The OWASP categories have a lot of staying power. The exploits inside them do not. Reading through a 2026 finding queue, the named classes look familiar — broken access control, injection, insecure design — but the shape of each is unrecognizable from a 2017 textbook.
#A01 — Broken access control, in 2026 form
The classic admin-route-without-auth check still finds bugs occasionally. The dominant 2026 variant: GraphQL resolvers that authorize at the top-level query but not at nested field traversals. Tester probe: ask for fields you should not have on objects you can legitimately access.
# Authorized to read your own user. Resolver checks userId == viewer.id.
query {
user(id: "me") {
# But the 'organization' field's resolver doesn't recheck — it trusts
# that the parent already authorized the traversal.
organization {
members { # ← any user can list any org's members
id
email
}
}
}
}#A03 — Injection, with edge-runtime quirks
Classic SQLi is rarer in greenfield code, but the new injection surfaces are mostly in serverless and edge contexts: SSRF against metadata endpoints from misconfigured function runtimes, prompt injection into LLM-backed handlers, and command injection through container build steps.

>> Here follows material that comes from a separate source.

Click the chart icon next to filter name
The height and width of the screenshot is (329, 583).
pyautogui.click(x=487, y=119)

#A04 — Insecure design (AI-generated code edition)
Code generation tools produce CRUD handlers without the parts that aren't generic. The endpoint compiles, passes the unit test, and is missing the org-scoping check that would prevent cross-tenant access. We see this pattern in roughly 1 in 6 engagements involving recently AI-augmented codebases.

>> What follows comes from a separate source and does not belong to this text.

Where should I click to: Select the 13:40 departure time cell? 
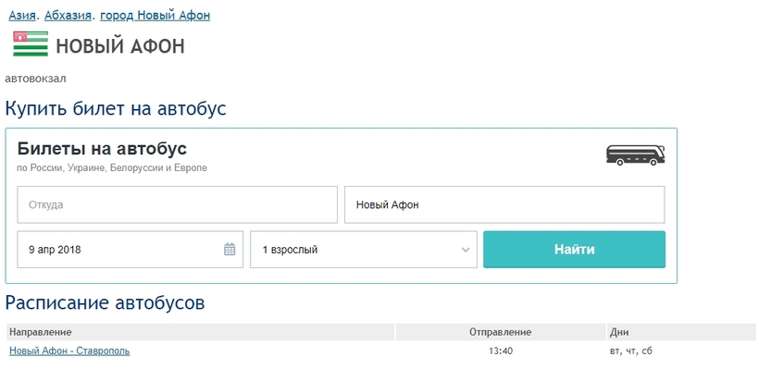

Generated code looks plausible at review time. The missing pieces are the contextual checks — multi-tenancy, role enforcement, rate limiting — that a human engineer adds reflexively. Reviewers don't notice what isn't there.
#A07 — Identification and authentication failures
Federated identity is now the dominant attack surface in this category. OIDC trust policies in CI/CD platforms, OAuth redirect URI allowlists in B2B apps, SAML response signing bypass via XML canonicalization quirks — all common, all hard to spot without focused testing.

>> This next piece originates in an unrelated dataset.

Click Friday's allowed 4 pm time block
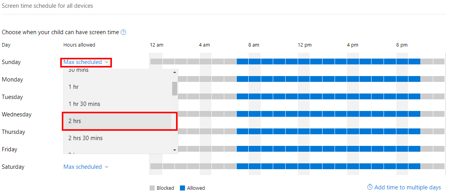click(x=353, y=149)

#A09 — Security logging and monitoring failures
The 2026 version: observability tooling unintentionally storing PII and secrets in trace spans, span attributes, or error reports. We find authentication tokens in error-tracking platforms more often than we find them in source code.
#Reading the list correctly
The Top 10 is a taxonomy, not a checklist. Reading it as a checklist produces programs that pass scans and ship vulnerable code. Reading it as a taxonomy — and asking 'what does this class look like in our specific stack' — produces programs that actually push down risk.